France Telecom (FT) chief executive officer Didier Lombard expects his company to sell between 400,000 and 500,000 iPhone contracts in France next year. ‘That is the middle of the range of our forecasts,’ Lombard told journalists on the launch of Apple’s iPhone in France last week. The telco is also promising to sell unlocked versions of the handset at a significantly lower price than they cost in either Germany or the UK (currently around USD1,460), Lombard said. Although the CEO stopped short of putting a price on the table, he is currently offering an iPhone with a two-year Orange contract in France for USD65 per month, giving him plenty of manoeuvring room on price for an unlocked version.
In a separate story, Didier Lombard said his firm was looking to double the number of its subscribers in Africa to 50 million by 2010. ‘Africa is to France Telecom what South America is to Telefonica,’ he declared. The Paris-based telecoms heavyweight currently controls or has minority interests in telecoms companies in 13 African countries including Cote d’Ivoire and Senegal. In addition, it recently led a consortium which won a 51% stake in Telkom Kenya and a new telephony and internet licence in Niger. Moreover, it is also thought to be winning the race to acquire a majority stake in Ghanaian incumbent Ghana Telecom.
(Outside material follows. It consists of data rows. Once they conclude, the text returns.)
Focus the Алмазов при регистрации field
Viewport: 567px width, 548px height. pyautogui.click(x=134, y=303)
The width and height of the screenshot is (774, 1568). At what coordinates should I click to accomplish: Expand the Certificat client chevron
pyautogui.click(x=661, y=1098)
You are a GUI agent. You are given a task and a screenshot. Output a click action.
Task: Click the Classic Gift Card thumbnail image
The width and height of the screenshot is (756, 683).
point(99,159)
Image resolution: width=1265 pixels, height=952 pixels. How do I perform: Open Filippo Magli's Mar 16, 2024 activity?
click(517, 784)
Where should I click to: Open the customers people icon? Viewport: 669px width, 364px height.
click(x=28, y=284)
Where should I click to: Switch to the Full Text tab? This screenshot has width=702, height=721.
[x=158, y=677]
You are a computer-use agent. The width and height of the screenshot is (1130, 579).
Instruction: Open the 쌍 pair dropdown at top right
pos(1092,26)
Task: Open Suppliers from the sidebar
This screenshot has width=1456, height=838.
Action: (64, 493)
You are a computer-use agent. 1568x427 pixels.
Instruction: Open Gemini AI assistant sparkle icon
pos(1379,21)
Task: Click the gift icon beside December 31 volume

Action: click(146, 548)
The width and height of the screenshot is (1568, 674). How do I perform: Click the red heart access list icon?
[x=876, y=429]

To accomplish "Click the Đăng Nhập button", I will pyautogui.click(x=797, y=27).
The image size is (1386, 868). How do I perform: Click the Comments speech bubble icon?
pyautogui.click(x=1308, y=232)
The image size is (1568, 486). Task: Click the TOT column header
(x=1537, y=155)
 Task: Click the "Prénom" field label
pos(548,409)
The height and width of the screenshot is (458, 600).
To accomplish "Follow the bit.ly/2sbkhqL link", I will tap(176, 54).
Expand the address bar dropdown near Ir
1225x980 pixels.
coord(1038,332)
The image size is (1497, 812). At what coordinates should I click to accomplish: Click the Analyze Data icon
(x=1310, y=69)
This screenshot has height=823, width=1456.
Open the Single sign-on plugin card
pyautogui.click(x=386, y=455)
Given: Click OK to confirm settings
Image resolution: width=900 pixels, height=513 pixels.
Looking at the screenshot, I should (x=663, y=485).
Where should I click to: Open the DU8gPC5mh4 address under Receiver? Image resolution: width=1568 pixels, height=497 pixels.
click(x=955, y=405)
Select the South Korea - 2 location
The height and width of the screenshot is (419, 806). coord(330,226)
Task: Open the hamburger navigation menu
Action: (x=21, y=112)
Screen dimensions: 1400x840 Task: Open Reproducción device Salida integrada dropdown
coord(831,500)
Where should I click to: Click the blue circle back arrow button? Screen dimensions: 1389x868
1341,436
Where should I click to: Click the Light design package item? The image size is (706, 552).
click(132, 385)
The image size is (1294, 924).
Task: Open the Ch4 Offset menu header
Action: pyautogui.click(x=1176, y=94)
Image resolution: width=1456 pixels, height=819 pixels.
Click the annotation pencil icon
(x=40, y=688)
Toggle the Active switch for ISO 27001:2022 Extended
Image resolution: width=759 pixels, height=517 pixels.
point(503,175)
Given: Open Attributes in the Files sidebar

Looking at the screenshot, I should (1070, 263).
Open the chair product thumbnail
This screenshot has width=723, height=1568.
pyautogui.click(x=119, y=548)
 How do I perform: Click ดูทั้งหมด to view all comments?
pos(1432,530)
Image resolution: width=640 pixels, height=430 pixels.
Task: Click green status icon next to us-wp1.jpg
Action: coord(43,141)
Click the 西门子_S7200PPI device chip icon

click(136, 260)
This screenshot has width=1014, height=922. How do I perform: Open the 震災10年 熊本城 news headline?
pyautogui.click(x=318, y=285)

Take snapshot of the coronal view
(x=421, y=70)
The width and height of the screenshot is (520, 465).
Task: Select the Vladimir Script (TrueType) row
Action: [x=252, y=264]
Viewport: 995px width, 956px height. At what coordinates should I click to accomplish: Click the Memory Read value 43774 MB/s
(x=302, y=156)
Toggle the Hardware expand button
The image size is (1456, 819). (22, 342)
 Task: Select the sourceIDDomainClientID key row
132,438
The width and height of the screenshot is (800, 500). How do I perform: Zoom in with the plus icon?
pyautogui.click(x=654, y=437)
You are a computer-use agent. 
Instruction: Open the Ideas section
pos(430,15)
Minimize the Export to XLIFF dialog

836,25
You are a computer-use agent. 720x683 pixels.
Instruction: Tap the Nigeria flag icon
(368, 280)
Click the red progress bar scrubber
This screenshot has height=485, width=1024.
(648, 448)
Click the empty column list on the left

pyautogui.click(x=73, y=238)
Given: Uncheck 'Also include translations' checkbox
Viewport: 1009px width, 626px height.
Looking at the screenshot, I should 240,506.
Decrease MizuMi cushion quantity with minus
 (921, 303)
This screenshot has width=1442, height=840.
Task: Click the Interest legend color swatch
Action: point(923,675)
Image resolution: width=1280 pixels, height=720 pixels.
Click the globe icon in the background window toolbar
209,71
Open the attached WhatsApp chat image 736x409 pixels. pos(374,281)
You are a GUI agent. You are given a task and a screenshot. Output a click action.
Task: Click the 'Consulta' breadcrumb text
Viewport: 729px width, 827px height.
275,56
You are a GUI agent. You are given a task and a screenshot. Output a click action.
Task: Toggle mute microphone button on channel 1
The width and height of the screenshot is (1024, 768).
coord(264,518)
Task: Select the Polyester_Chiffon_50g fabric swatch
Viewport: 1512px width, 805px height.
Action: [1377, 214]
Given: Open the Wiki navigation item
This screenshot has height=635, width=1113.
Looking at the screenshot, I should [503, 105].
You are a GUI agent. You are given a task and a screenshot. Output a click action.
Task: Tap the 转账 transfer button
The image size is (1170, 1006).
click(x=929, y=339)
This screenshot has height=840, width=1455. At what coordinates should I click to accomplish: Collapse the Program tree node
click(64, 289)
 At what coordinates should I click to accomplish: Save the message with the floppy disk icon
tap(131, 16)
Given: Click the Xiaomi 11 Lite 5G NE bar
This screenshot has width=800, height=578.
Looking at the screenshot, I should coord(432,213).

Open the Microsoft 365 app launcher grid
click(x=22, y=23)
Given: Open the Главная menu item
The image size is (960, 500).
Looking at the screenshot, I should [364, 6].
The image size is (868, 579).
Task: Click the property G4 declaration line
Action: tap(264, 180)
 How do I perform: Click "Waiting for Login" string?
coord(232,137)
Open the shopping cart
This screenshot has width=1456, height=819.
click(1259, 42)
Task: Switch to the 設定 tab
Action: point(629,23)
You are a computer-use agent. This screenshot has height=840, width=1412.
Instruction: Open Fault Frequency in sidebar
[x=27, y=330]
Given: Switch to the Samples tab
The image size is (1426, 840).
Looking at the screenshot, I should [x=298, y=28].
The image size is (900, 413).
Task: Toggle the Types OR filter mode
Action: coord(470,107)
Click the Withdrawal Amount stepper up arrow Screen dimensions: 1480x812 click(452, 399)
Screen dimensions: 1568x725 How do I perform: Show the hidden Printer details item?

Nevertheless, it has a long way to go before it can match Telefonica’s achievements on the Latin American continent. The Spanish firm said revenues from the region accounted for 35% of the group’s total in 2006; by the end of September 2007 Africa contributed just 2.8% of FT’s total, up from 1.6% in 2002. According to the Financial Times, Didier Lombard said that, following the current surge in mobile telephone adoption in Africa, he also expected a ‘second wave’ of growth related to ‘the equipping of Africa with the internet’. The French telco is now turning its attention towards the forthcoming privatisation of Algerie Telecom in Algeria where it hopes to work with a partner from the Arab world to secure a stake in the North African firm.